WHAT IS EXPECTED: Reproduce the records exactly through the line with "Open the days dropdown in 2-11Ports plan".

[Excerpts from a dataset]
-- Opening Marker --

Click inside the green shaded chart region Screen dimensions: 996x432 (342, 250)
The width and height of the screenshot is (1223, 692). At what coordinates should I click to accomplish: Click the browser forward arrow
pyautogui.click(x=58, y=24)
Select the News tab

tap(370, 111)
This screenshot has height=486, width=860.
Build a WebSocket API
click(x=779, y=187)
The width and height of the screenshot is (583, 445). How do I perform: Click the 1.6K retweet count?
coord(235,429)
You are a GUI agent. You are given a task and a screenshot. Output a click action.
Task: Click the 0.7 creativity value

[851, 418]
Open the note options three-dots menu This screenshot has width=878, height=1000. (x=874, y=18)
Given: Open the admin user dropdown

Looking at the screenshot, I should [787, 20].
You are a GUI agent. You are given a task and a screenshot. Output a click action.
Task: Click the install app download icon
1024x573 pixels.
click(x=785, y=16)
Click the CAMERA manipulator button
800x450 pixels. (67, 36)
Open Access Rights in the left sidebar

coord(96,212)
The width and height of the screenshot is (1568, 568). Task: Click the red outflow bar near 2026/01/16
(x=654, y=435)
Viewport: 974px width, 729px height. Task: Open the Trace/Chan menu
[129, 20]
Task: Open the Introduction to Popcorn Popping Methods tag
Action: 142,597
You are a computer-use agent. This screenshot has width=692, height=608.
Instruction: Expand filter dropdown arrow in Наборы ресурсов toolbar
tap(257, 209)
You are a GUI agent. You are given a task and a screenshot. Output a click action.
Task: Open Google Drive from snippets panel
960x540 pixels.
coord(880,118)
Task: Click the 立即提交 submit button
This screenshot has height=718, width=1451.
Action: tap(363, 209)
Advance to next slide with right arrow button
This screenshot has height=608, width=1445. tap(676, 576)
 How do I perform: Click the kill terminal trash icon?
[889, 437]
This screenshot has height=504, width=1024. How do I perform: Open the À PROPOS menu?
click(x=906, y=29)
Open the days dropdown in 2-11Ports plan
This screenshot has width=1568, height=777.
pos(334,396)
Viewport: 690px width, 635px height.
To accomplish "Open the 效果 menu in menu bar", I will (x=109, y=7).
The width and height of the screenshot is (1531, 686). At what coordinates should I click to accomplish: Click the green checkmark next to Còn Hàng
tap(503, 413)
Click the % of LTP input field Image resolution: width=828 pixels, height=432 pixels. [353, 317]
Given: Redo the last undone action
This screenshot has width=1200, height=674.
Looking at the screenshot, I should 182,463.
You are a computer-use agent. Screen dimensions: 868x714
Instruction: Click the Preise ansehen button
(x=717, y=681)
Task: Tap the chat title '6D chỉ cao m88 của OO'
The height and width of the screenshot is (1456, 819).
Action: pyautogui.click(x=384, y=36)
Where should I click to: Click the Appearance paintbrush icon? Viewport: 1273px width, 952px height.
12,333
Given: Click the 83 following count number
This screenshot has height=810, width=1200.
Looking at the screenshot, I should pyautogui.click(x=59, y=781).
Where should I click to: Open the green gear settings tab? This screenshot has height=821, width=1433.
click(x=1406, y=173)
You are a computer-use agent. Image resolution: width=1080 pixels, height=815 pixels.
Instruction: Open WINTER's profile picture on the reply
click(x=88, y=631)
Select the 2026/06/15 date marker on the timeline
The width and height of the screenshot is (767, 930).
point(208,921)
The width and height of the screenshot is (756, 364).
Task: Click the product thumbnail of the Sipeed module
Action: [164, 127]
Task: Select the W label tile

-- Closing Marker --

ANSWER AREA:
Click inside the green shaded chart region Screen dimensions: 996x432 (342, 250)
The width and height of the screenshot is (1223, 692). At what coordinates should I click to accomplish: Click the browser forward arrow
pyautogui.click(x=58, y=24)
Select the News tab

tap(370, 111)
This screenshot has height=486, width=860.
Build a WebSocket API
click(x=779, y=187)
The width and height of the screenshot is (583, 445). How do I perform: Click the 1.6K retweet count?
coord(235,429)
You are a GUI agent. You are given a task and a screenshot. Output a click action.
Task: Click the 0.7 creativity value

[851, 418]
Open the note options three-dots menu This screenshot has width=878, height=1000. (x=874, y=18)
Given: Open the admin user dropdown

Looking at the screenshot, I should [787, 20].
You are a GUI agent. You are given a task and a screenshot. Output a click action.
Task: Click the install app download icon
1024x573 pixels.
click(x=785, y=16)
Click the CAMERA manipulator button
800x450 pixels. (67, 36)
Open Access Rights in the left sidebar

coord(96,212)
The width and height of the screenshot is (1568, 568). Task: Click the red outflow bar near 2026/01/16
(x=654, y=435)
Viewport: 974px width, 729px height. Task: Open the Trace/Chan menu
[129, 20]
Task: Open the Introduction to Popcorn Popping Methods tag
Action: 142,597
You are a computer-use agent. This screenshot has width=692, height=608.
Instruction: Expand filter dropdown arrow in Наборы ресурсов toolbar
tap(257, 209)
You are a GUI agent. You are given a task and a screenshot. Output a click action.
Task: Open Google Drive from snippets panel
960x540 pixels.
coord(880,118)
Task: Click the 立即提交 submit button
This screenshot has height=718, width=1451.
Action: tap(363, 209)
Advance to next slide with right arrow button
This screenshot has height=608, width=1445. tap(676, 576)
 How do I perform: Click the kill terminal trash icon?
[889, 437]
This screenshot has height=504, width=1024. How do I perform: Open the À PROPOS menu?
click(x=906, y=29)
Open the days dropdown in 2-11Ports plan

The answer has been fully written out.